■ Exercise details
Count the lines of the records below that contain the string "Click", with case counting, and give only the number.

■ Listed entries
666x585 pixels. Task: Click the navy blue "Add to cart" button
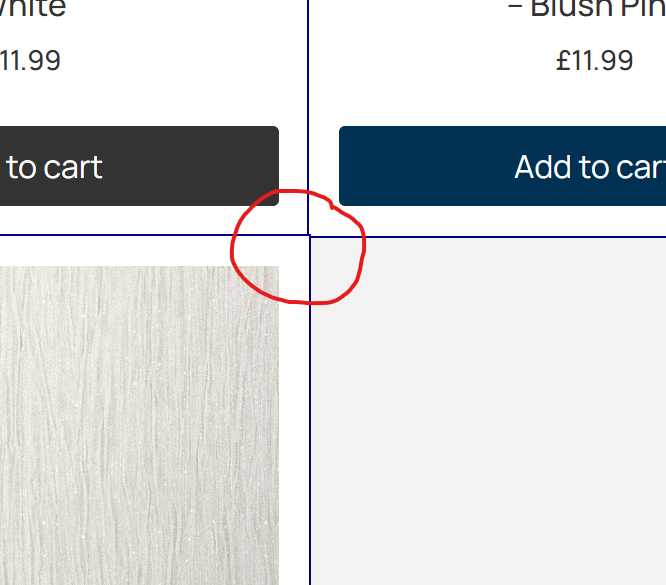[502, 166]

---

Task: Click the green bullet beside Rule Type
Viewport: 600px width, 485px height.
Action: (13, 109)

■ Solution to the exercise
2